**Supplied data**

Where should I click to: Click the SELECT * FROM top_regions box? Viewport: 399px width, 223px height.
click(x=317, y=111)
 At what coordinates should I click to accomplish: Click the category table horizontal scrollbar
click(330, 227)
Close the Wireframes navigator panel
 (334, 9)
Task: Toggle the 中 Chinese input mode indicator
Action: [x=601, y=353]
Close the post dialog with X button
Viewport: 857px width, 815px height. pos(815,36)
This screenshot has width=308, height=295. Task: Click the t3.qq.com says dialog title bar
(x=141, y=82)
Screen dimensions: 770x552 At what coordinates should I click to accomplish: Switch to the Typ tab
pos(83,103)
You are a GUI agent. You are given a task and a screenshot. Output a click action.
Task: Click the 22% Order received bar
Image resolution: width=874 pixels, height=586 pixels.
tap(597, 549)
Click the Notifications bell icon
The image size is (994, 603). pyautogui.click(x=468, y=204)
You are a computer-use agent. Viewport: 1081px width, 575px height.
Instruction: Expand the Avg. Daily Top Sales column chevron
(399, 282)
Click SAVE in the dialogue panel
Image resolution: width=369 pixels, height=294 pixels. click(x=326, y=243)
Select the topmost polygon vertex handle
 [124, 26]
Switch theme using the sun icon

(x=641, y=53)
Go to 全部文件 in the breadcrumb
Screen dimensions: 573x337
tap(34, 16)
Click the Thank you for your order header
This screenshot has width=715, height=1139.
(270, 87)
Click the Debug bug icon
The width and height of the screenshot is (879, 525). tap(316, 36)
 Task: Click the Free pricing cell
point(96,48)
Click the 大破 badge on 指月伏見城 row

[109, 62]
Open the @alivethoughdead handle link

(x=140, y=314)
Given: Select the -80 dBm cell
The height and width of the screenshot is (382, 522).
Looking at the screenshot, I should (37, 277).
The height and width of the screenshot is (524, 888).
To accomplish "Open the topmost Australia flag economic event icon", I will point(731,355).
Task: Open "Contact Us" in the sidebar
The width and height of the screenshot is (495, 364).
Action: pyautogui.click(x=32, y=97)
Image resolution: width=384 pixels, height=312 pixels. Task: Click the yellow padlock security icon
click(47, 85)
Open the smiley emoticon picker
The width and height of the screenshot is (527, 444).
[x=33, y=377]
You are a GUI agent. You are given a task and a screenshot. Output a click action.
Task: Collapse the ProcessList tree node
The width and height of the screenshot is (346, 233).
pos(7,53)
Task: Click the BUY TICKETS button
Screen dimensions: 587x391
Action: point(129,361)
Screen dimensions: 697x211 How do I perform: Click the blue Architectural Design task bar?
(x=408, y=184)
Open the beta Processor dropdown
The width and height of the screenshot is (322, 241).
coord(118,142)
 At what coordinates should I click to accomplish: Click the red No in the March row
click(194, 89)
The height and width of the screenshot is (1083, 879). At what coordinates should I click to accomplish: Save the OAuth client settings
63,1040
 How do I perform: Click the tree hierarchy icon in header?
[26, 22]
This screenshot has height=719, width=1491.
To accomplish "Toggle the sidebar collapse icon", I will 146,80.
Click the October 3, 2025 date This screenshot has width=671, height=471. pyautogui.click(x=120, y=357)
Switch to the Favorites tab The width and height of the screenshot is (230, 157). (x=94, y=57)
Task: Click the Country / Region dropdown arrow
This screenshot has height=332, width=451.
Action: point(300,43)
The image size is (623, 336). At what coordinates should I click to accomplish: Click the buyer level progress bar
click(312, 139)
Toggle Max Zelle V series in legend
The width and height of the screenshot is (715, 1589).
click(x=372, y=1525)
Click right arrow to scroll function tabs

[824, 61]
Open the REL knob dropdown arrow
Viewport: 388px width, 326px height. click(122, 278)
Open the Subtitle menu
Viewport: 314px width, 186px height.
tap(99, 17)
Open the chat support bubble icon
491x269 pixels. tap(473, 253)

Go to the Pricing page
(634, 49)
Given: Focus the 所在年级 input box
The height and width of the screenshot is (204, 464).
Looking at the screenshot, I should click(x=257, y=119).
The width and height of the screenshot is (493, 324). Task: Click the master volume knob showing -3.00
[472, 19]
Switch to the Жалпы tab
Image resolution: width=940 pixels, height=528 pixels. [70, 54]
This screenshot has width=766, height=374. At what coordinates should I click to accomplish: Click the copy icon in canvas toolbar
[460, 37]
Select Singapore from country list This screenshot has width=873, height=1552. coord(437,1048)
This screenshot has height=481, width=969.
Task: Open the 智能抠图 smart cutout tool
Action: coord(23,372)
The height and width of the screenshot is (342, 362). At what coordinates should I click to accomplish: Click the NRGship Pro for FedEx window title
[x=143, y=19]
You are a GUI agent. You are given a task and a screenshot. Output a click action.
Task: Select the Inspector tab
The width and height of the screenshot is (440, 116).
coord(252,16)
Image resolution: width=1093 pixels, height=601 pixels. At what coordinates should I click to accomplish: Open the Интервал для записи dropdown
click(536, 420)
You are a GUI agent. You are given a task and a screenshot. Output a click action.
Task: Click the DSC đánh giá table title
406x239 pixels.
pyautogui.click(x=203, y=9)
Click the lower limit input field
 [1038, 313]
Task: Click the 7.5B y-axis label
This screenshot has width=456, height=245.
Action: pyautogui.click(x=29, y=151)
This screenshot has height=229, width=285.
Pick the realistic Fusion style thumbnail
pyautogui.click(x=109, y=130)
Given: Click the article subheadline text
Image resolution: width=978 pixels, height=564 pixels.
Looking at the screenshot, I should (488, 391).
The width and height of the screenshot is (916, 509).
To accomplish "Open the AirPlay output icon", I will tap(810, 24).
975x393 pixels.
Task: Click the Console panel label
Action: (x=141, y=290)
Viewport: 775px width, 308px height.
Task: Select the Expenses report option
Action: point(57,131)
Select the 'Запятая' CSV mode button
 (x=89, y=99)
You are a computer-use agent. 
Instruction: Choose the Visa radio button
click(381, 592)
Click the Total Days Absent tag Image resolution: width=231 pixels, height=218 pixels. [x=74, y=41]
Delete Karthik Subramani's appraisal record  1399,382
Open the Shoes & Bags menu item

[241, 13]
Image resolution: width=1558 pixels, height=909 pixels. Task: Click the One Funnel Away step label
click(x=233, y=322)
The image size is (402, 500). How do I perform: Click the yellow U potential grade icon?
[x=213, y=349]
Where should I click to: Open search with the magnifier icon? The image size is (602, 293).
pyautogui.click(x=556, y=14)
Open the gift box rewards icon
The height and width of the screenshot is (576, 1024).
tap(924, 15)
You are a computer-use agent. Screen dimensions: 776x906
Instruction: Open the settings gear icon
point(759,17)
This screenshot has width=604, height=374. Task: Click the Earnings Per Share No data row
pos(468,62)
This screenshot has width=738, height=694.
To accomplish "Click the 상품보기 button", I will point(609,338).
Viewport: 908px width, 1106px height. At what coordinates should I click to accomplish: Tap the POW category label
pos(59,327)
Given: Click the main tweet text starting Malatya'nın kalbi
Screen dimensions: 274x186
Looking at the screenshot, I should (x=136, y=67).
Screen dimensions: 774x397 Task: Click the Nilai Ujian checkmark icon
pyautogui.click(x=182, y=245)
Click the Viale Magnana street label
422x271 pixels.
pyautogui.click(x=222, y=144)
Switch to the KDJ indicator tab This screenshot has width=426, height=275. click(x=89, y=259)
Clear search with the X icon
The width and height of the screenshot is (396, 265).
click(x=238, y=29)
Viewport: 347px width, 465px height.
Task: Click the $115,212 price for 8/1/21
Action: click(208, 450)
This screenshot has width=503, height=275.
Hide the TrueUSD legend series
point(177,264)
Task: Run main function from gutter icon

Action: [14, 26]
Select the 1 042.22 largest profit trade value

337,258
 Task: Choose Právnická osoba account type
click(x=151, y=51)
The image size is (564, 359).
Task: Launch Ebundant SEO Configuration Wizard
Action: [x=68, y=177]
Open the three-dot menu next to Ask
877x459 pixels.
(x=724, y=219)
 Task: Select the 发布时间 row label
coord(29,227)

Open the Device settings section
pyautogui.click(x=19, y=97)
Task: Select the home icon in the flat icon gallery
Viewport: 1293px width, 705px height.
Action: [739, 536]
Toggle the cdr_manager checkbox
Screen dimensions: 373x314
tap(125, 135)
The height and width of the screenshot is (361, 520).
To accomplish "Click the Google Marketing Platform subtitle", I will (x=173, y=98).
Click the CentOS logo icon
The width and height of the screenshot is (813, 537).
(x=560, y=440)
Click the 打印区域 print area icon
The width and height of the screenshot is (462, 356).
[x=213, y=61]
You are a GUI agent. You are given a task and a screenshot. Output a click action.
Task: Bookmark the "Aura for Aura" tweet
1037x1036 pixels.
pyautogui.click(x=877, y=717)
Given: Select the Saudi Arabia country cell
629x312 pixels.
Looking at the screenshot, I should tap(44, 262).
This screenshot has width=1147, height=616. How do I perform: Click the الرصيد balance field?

**Exercise**
Which of the lines above include the word "tweet"? List those lines.

**Response area**
Given: Click the main tweet text starting Malatya'nın kalbi
Task: Bookmark the "Aura for Aura" tweet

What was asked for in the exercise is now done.